In recent years, companies that manufacture the knockout drugs used in lethal injections have stopped making it or selling it to correctional institutions in response to pressure from death-penalty opponents. In response, Oklahoma switched to midazolam, prompting the challenge before the supremes. Sotomayor expressed extreme doubt about the sole expert who testified that midazolam could get the job done. The only “scholarly” sources he cited, she noted, were an Internet website — www.drugs.com — and a fact sheet prepared by the drug’s manufacturer. As an anesthesia, Sotomayor observed, midazolam is generally recommended for “not terribly invasive” procedures like colonoscopies and is never a stand-alone drug in major surgeries. The first inmate to be executed with midazolam writhed about for 10 minutes, screaming, “This shit is fucking with my head.” In another case, an Arizona inmate was given 150 percent more than the recommended dose for executions yet “gasped and snorted for two hours” before his ghost got given up. In neither case did the new chemical curtain prove effective. It should be noted, however, several other executions have since taken place without incident.

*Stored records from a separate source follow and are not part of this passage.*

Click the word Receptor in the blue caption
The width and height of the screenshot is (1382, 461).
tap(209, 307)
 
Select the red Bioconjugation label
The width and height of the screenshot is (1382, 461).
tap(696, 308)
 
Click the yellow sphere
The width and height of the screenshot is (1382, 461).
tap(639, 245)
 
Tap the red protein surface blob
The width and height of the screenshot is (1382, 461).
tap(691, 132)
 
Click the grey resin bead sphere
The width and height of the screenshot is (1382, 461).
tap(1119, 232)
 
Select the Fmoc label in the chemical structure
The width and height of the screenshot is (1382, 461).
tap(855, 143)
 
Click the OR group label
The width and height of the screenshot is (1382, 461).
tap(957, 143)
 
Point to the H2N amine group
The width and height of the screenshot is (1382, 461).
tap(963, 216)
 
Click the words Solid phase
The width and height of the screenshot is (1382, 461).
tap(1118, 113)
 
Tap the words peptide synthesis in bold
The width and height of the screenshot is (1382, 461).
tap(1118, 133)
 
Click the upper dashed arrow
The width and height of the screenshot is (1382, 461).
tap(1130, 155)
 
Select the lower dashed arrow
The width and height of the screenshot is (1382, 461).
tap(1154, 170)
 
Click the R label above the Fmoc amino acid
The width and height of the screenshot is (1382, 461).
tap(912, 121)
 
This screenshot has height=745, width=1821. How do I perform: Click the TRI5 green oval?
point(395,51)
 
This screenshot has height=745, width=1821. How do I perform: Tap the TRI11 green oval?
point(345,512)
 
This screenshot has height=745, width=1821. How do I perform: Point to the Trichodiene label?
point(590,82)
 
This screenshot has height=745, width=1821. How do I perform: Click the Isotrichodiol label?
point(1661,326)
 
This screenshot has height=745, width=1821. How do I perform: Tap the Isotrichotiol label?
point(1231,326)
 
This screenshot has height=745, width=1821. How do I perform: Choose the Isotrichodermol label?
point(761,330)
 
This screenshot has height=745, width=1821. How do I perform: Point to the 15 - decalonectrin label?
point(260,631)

The firing squad, Sotomayor argued, might actually be the most humane alternative to what was invented to be a humane alternative to the firing squad. She cited evidence that 7.4 percent of 1,054 lethal injections administered between 1900 and 2010 appear to have been “botched.” That figure is based on post-mortem blood tests showing that levels of the knockout drugs used were not sufficiently high to “maintain unconsciousness in the face of agonizing stimuli.” By contrast, Sotomayor noted that not one of the 34 firing squad executions administered in Utah have experienced such technical difficulties. “Such visible yet relatively painless violence may be vastly preferable to an excruciatingly painful death hidden behind a veneer of medication,” she argued. “The States may well be reluctant to pull back the curtain for fear of how the rest of us might react to what we see.”
Failing that, we can always reach for the Xanax. Make mine a double.